**Exercise:**
Starting at the line that contains "The image size is (1489, 789).", reproduce only the lines through the end of the data, exactly, including both the first and the last; skip the pictures.
Start of Provided records
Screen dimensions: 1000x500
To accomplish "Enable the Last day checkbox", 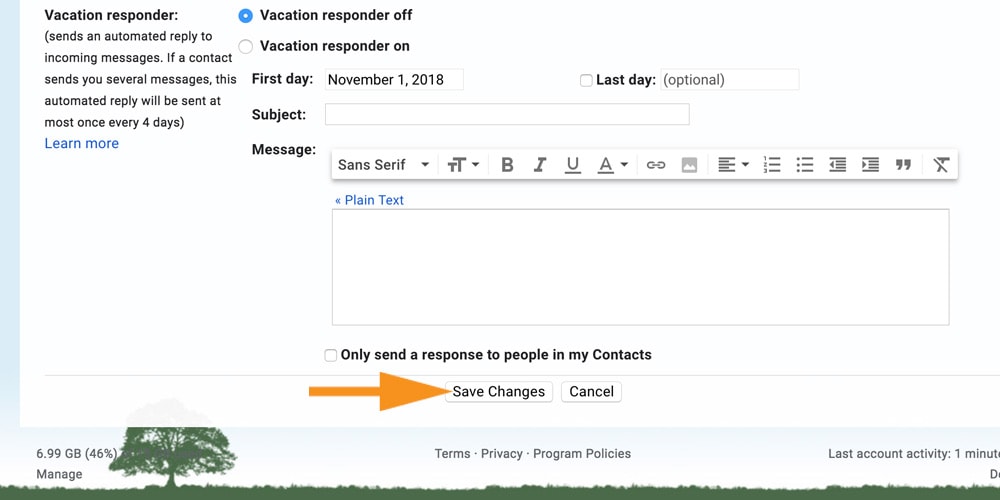I will tap(586, 80).
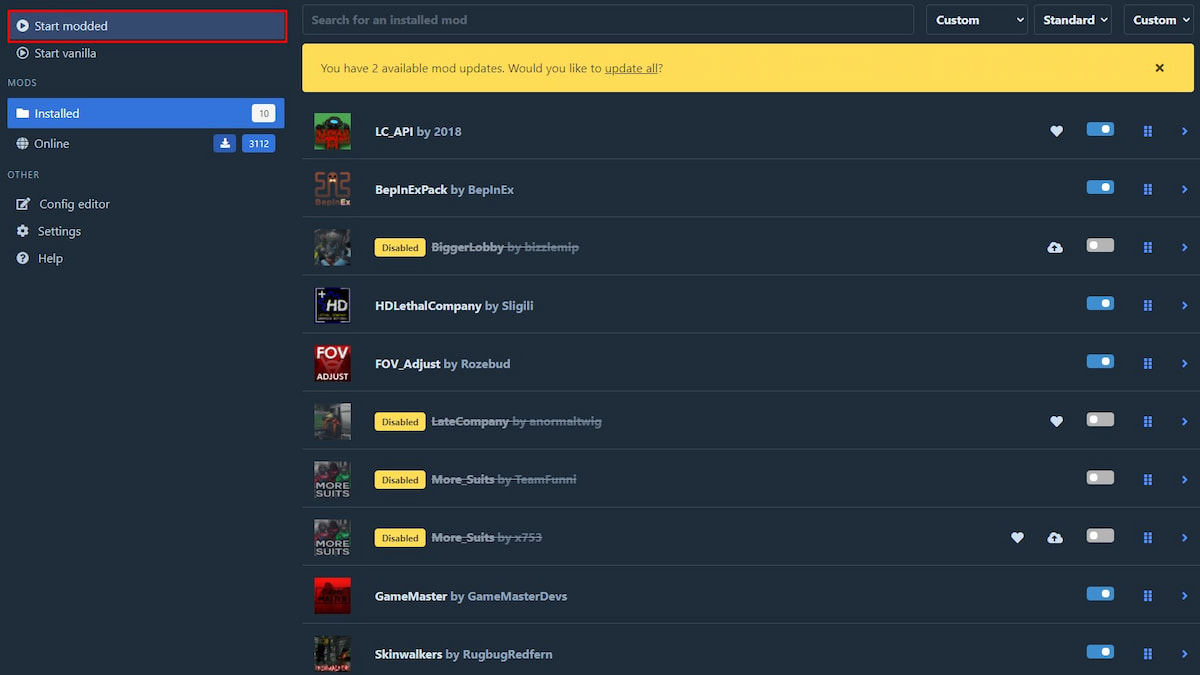Click the "update all" link
This screenshot has width=1200, height=675.
click(x=632, y=69)
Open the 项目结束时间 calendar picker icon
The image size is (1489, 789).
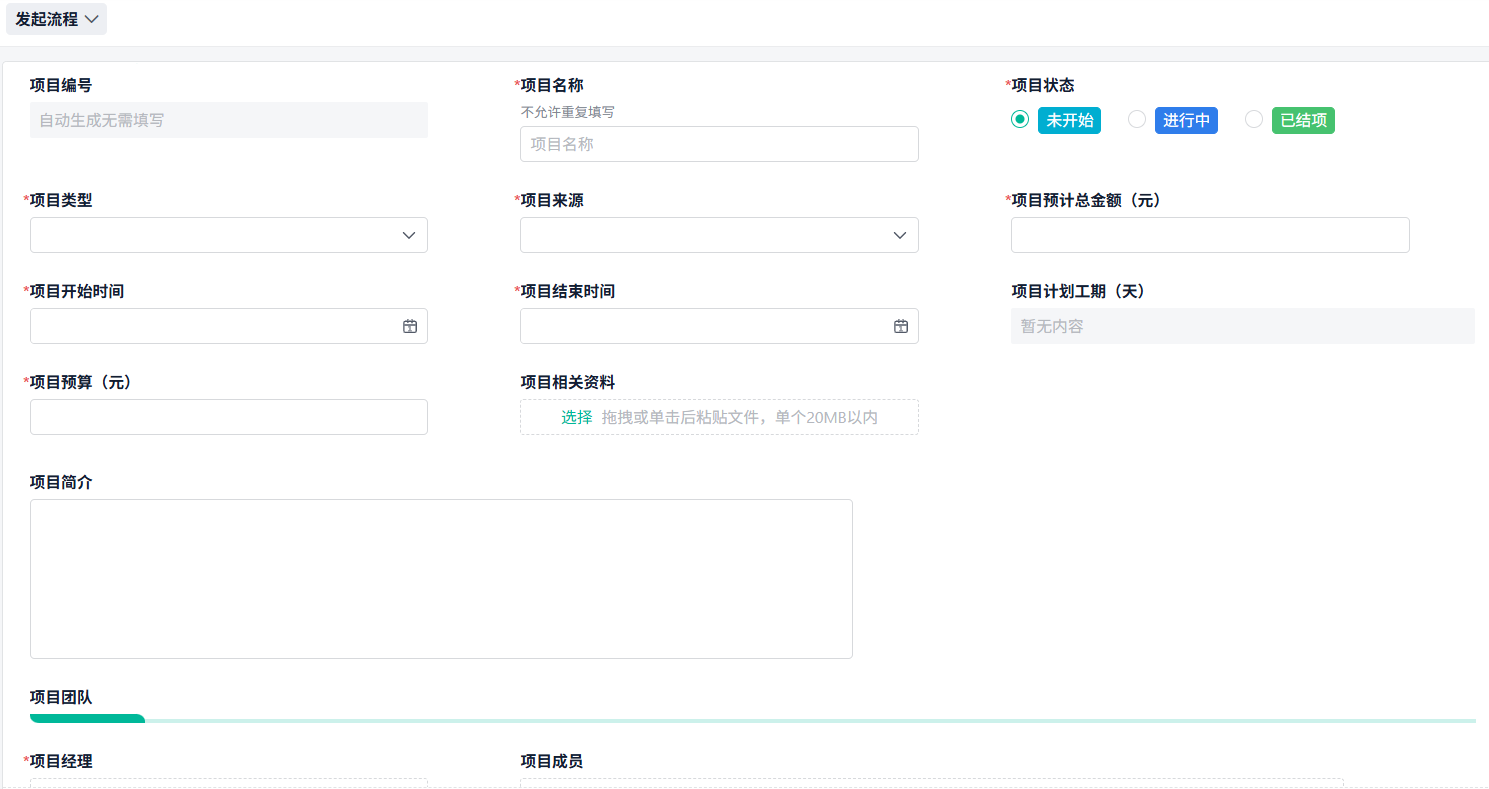[900, 325]
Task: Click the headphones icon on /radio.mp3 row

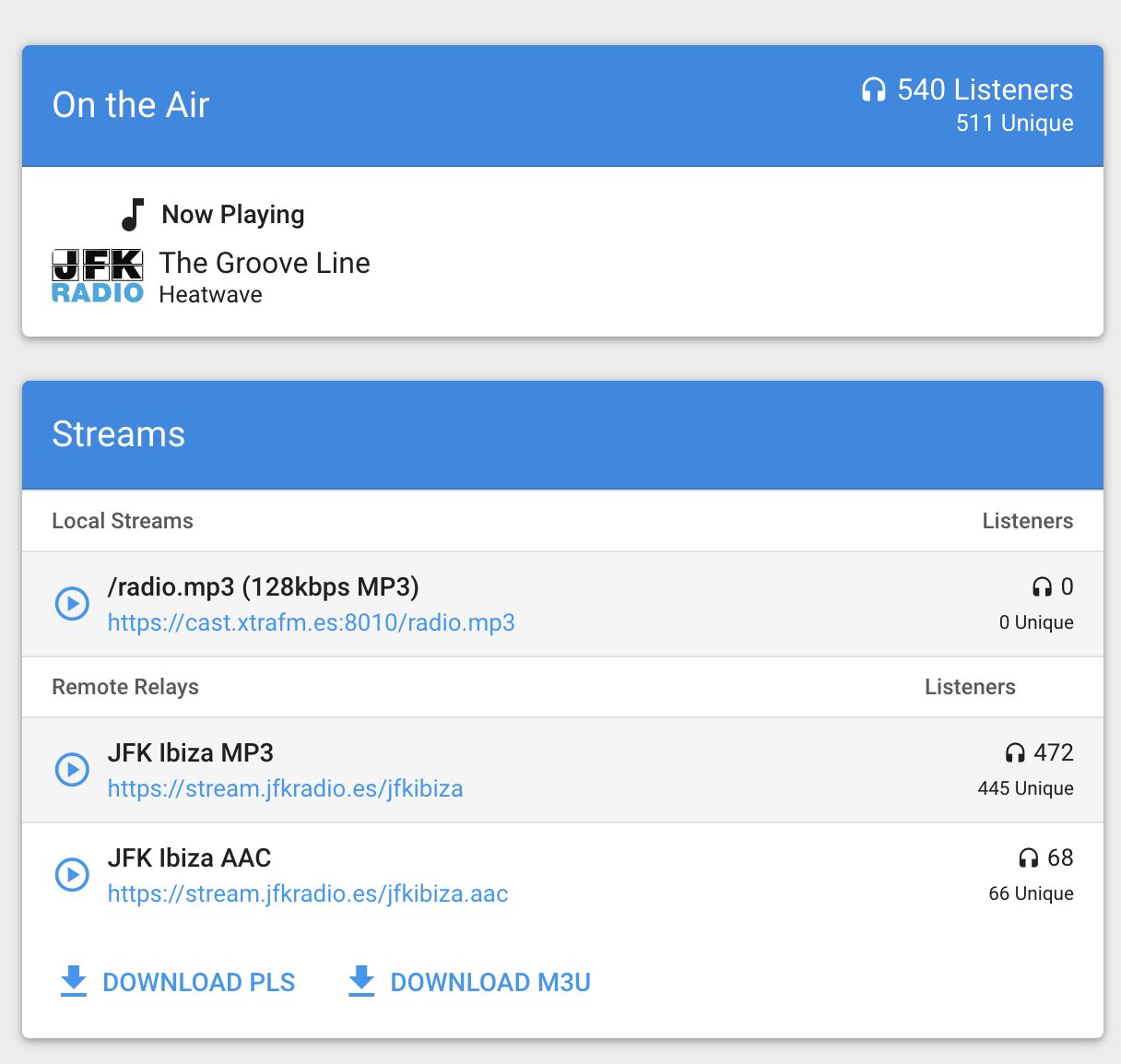Action: pyautogui.click(x=1042, y=586)
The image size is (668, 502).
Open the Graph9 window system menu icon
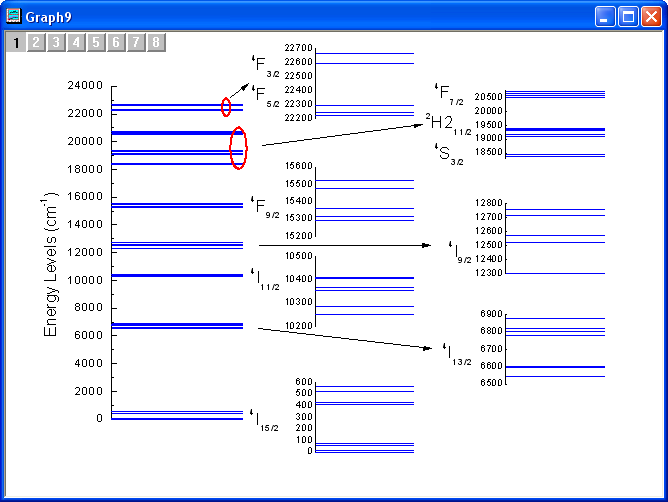[x=13, y=16]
End of Provided records
**Response box:**
The image size is (1489, 789).
[900, 325]
Task: Click the headphones icon on /radio.mp3 row

Action: pyautogui.click(x=1042, y=586)
The image size is (668, 502).
Open the Graph9 window system menu icon
[x=13, y=16]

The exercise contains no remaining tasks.